» **MATERIAL SUPPLIED**:
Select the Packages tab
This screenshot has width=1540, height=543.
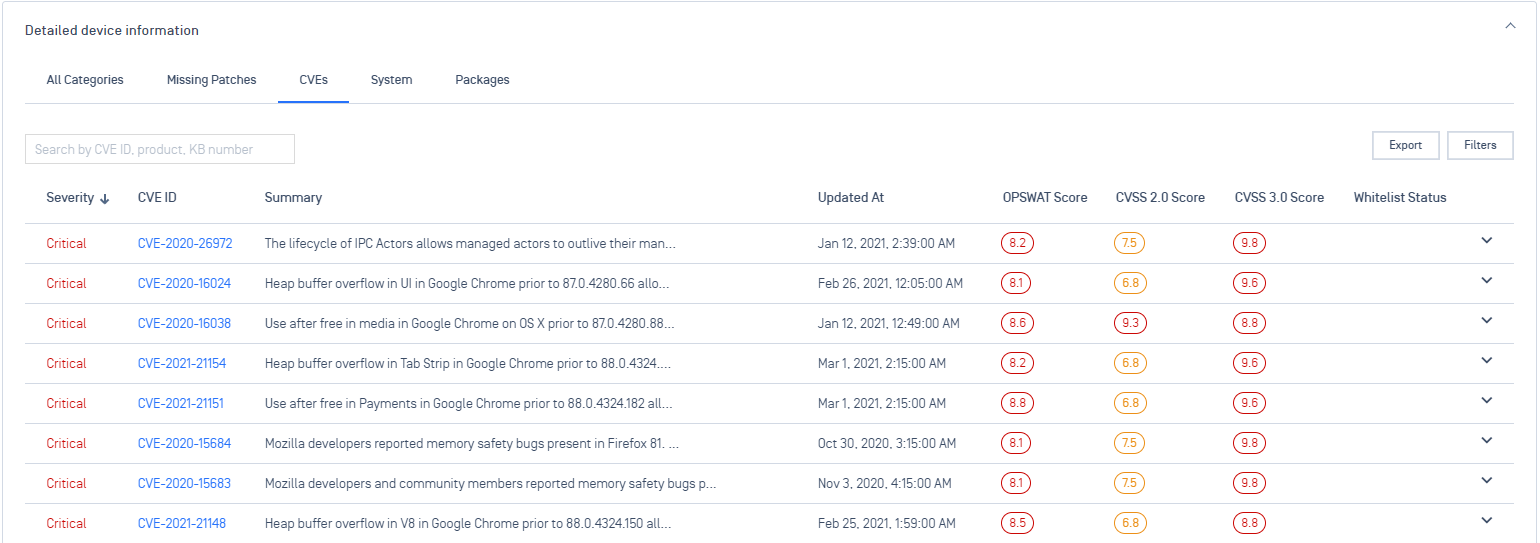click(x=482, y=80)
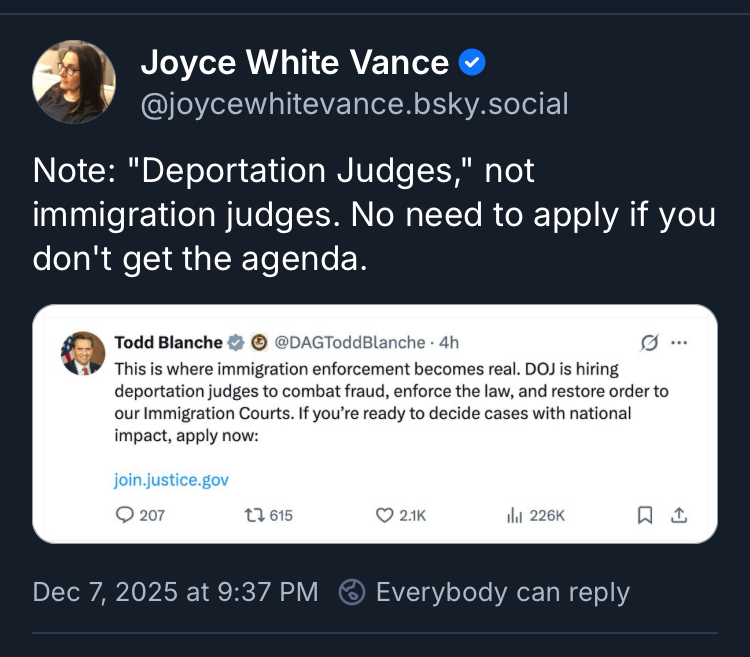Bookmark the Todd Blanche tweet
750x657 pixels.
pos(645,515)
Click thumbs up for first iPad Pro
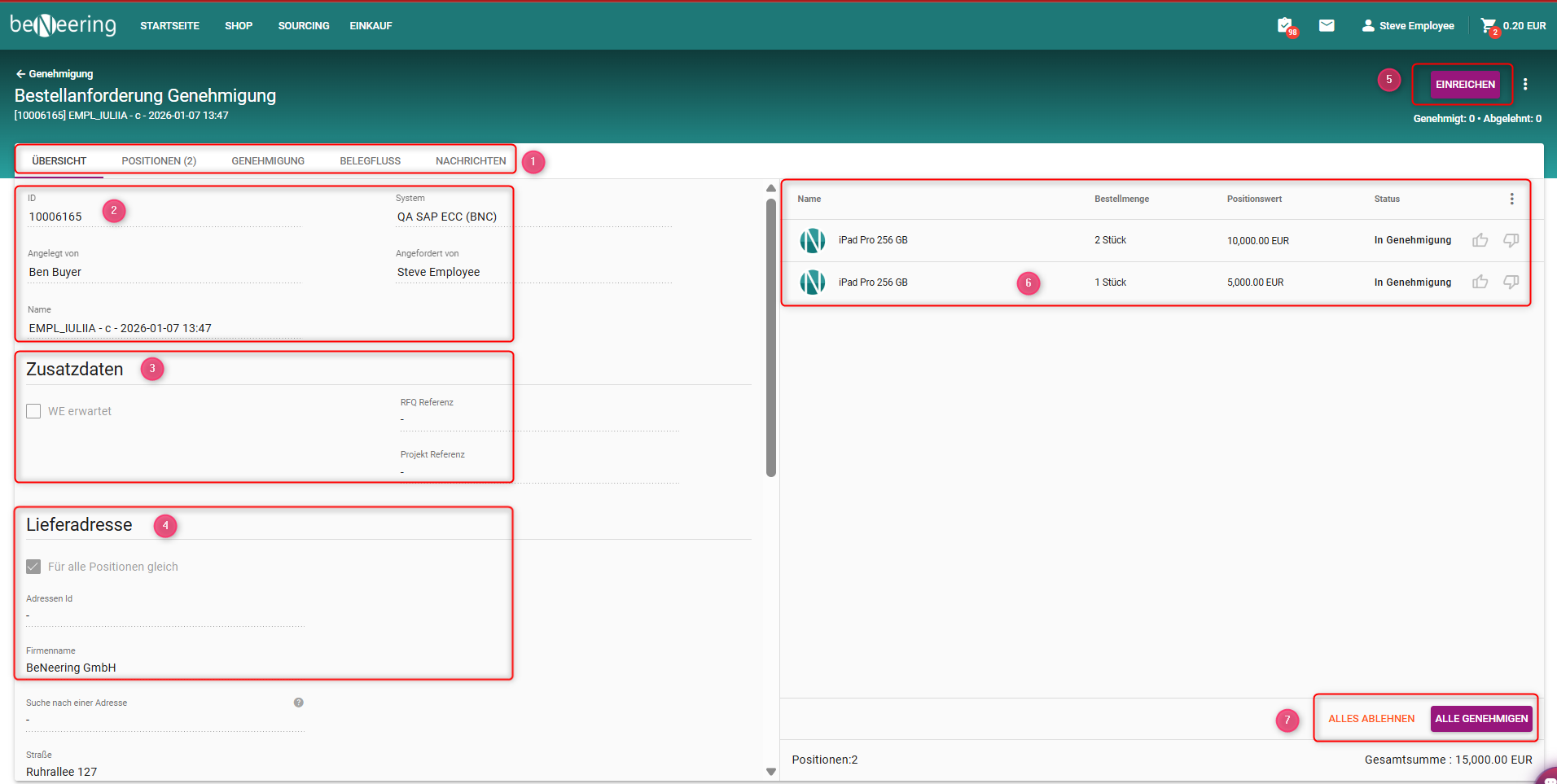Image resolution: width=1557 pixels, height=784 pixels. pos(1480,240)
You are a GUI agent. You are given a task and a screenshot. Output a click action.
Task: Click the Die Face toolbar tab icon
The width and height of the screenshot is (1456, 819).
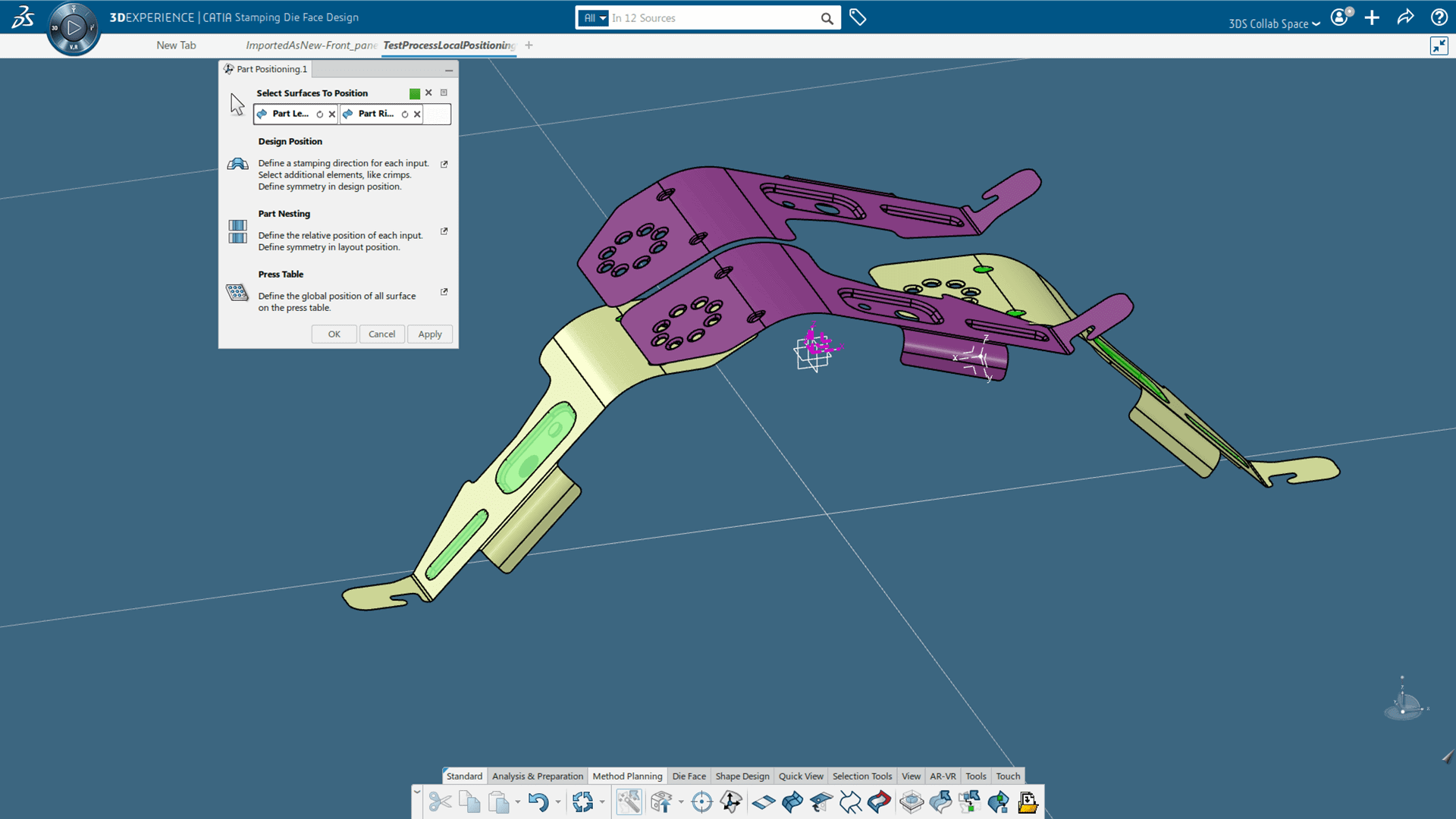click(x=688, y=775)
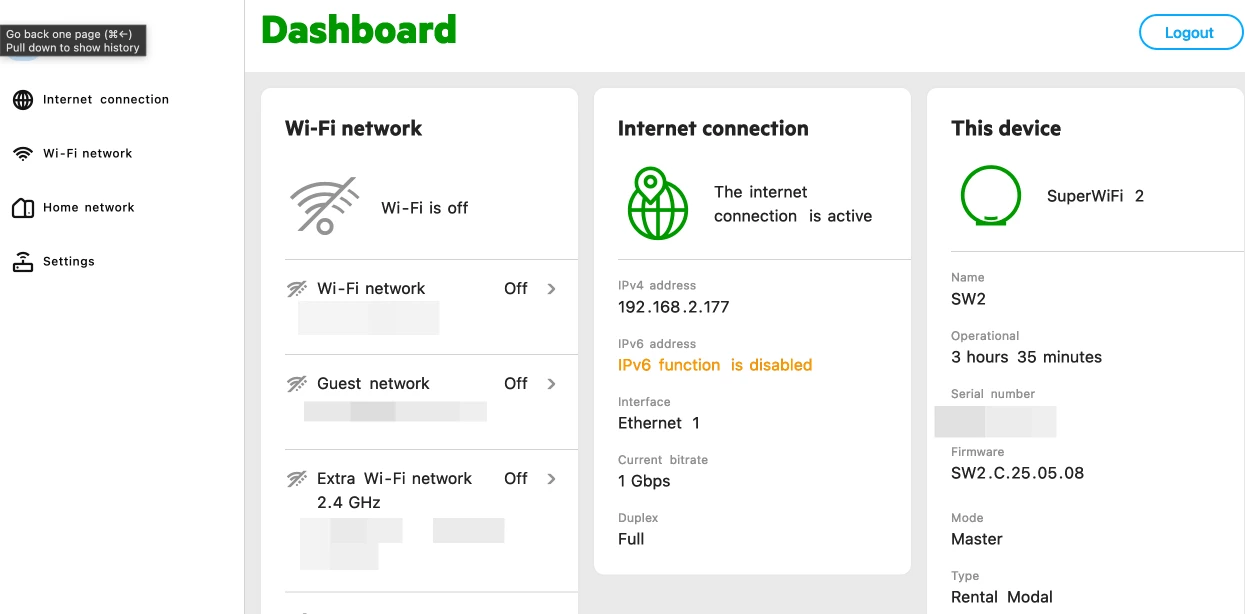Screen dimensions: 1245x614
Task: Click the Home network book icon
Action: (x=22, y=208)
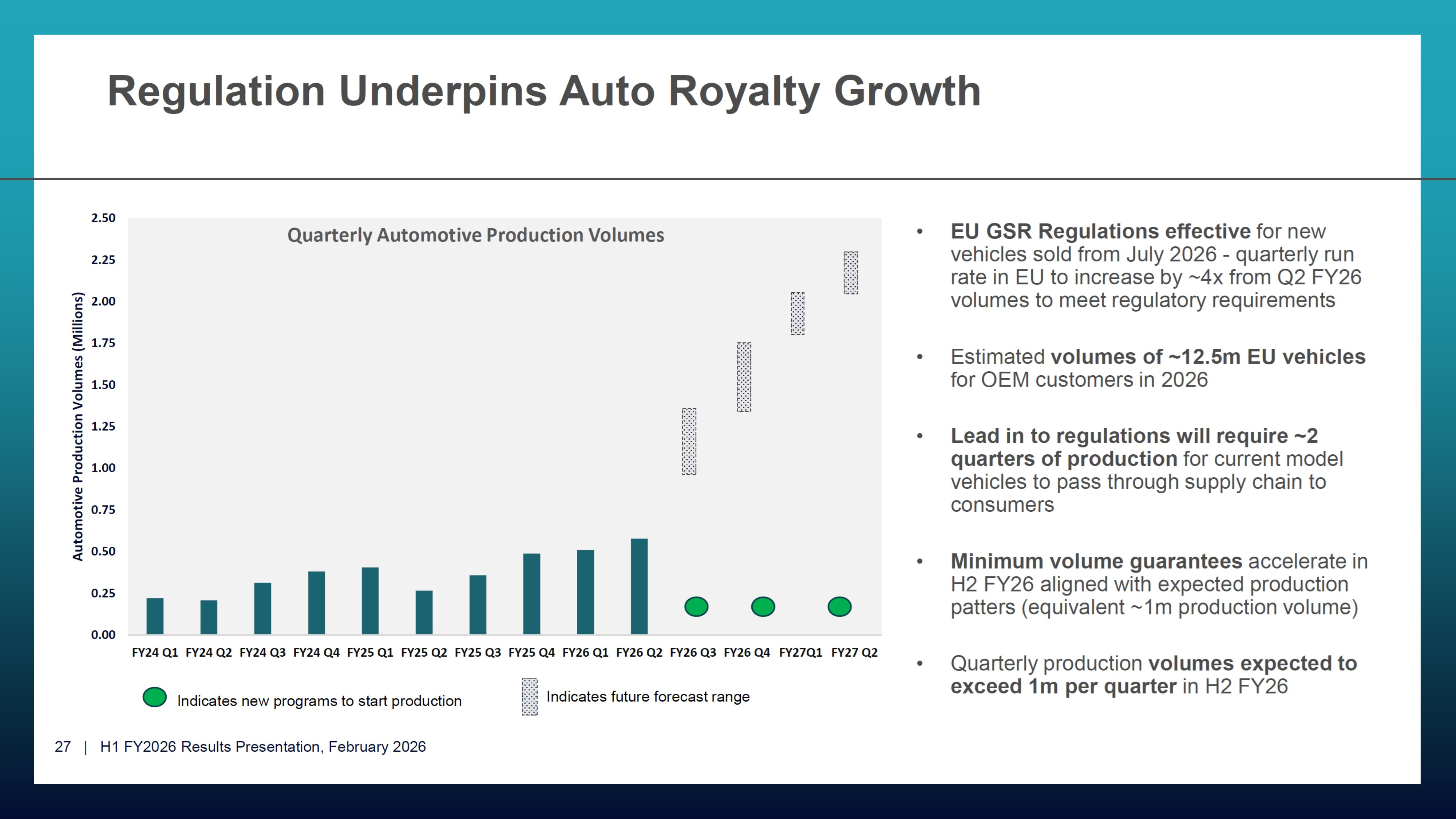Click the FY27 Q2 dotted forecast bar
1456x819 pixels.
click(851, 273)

» **WORK TO DO**: Reproduce the lines of these records verbatim, leaving out the pictures.

» **WRITTEN ANSWER**:
Select the Packages tab
This screenshot has width=1540, height=543.
click(x=482, y=80)
Bookmark the Todd Blanche tweet
750x657 pixels.
pos(645,515)
Click thumbs up for first iPad Pro
Image resolution: width=1557 pixels, height=784 pixels. pos(1480,240)
You are a GUI agent. You are given a task and a screenshot. Output a click action.
Task: Click the Die Face toolbar tab icon
The width and height of the screenshot is (1456, 819).
click(x=688, y=775)
Screen dimensions: 1245x614
Task: Click the Home network book icon
Action: (x=22, y=208)
Click the FY27 Q2 dotted forecast bar
1456x819 pixels.
click(851, 273)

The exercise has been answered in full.